During the transition period from the old monitoring stack (NCG – Nagios/Cacti/Ganglia) we used both systems and finally, we rely only on Prometheus.

We have about 25 community metric exporters + some custom written like lxc_exporter in our fleet. Mostly we expose custom business-related metrics using textfile collector.

What improvements have you seen since switching?

The new setup improved our time resolution from 5 minutes to 15 seconds, which allows us to have fine-grained and quite deep analysis. Even Mean Time To Detect(MTTD) was reduced by a factor of 4.

What do you think the future holds for Hostinger and Prometheus?

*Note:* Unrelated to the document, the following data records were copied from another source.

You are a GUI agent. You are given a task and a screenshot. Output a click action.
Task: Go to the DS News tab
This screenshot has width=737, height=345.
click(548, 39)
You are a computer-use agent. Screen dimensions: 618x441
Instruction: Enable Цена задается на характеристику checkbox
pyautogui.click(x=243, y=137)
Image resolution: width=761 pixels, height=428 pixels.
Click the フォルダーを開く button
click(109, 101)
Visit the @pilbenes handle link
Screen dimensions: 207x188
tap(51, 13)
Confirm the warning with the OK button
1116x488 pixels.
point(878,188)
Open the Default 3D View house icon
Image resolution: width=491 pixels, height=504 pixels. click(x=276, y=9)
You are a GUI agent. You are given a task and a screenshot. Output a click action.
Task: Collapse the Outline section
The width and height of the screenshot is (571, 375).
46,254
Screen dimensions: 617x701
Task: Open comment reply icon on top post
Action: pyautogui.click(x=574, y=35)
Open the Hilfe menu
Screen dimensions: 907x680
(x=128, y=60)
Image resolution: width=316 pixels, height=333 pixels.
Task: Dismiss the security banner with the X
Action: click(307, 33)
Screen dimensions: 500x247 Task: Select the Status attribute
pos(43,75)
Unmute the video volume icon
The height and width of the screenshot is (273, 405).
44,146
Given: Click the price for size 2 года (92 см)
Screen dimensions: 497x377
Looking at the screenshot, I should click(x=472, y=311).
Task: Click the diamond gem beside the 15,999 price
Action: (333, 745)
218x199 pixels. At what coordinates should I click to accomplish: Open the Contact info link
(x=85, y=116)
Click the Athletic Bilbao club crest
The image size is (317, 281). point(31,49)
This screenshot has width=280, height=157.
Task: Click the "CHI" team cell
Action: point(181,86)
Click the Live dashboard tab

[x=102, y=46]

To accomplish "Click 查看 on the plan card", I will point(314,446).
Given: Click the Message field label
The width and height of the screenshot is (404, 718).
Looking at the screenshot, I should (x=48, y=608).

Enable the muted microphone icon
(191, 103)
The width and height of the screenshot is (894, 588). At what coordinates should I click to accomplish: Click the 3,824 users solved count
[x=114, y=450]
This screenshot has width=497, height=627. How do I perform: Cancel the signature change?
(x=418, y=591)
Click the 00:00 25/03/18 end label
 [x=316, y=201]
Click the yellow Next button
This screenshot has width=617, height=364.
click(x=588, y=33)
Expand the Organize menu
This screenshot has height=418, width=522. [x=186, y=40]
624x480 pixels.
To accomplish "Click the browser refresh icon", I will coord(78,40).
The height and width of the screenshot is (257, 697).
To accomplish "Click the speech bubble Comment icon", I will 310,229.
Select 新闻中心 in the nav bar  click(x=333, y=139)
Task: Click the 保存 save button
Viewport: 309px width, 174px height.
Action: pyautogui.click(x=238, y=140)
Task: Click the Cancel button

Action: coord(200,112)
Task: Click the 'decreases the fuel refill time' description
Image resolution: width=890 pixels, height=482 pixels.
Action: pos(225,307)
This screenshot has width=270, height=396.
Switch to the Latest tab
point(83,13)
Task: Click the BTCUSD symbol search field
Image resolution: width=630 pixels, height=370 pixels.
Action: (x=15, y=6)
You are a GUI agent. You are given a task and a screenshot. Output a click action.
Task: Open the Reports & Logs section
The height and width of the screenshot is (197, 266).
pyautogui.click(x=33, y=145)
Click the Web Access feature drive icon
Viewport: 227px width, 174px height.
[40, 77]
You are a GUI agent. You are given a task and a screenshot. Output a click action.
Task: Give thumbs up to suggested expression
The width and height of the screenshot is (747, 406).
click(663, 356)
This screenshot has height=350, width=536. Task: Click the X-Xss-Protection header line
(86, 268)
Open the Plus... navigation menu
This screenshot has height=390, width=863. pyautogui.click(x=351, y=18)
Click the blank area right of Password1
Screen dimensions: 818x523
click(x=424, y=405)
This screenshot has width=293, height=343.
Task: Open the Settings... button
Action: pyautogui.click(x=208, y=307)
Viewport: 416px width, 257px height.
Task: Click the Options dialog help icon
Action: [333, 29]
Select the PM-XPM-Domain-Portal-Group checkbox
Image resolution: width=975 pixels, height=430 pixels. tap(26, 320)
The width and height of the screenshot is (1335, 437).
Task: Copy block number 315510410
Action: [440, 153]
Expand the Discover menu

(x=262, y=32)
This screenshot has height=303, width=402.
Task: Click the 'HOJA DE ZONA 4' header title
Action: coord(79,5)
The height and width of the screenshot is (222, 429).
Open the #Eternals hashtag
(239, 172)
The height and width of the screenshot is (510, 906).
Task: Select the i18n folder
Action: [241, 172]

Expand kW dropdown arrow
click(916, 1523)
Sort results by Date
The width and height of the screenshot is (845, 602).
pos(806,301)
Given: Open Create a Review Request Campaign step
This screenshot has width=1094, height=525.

As we have grown our infrastructure N times since 2015 the main bottleneck became Prometheus and Alertmanager. Our Prometheus eats about ~2TB of disk space. Hence, if we restart or change the node under the maintenance we miss monitoring data for a while. Currently we run Prometheus version 2.4.2, but in the near future we have a plan to upgrade to 2.6. Especially we are interested in performance and WAL related stuff features. Prometheus restart takes about 10-15 minutes. Not acceptable. Another problem is that if a single location is down we miss monitoring data as well. Thus we decided by implementing highly available monitoring infrastructure: two Prometheus nodes, two Alertmanagers in separate continents.

Our main visualization tool is Grafana. It’s critically important that Grafana could query the backup Prometheus node if the primary is down. This is easy as that – put HAProxy in front and accept connections locally.

Another problem: how can we prevent users (developers and other internal staff) from abusing dashboards overloading Prometheus nodes.

Or the backup node if the primary is down – thundering herds problem.

To achieve the desired state we gave a chance for Trickster. This speeds-up dashboard loading time incredible. It caches time series. In our case cache sits in memory, but there are more choices where to store. Even when the primary goes down and you refresh the dashboard, Trickster won’t query the second node for the time series which it has in memory cached. Trickster sits between Grafana and Prometheus. It just talks with Prometheus API.

Hostinger Graphing Architecture

Prometheus nodes are independent while Alertmanager nodes form a cluster. If both Alertmanagers see the same alert they will deduplicate and fire once instead of multiple times.

We have plans to run plenty of blackbox_exporters and monitor every Hostinger client’s website because anything that cannot be monitored cannot be assessed.

We are looking forward to implementing more Prometheus nodes in the future so sharding nodes between multiple Prometheus instances. This would allow us to not have a bottleneck if one instance per region is down.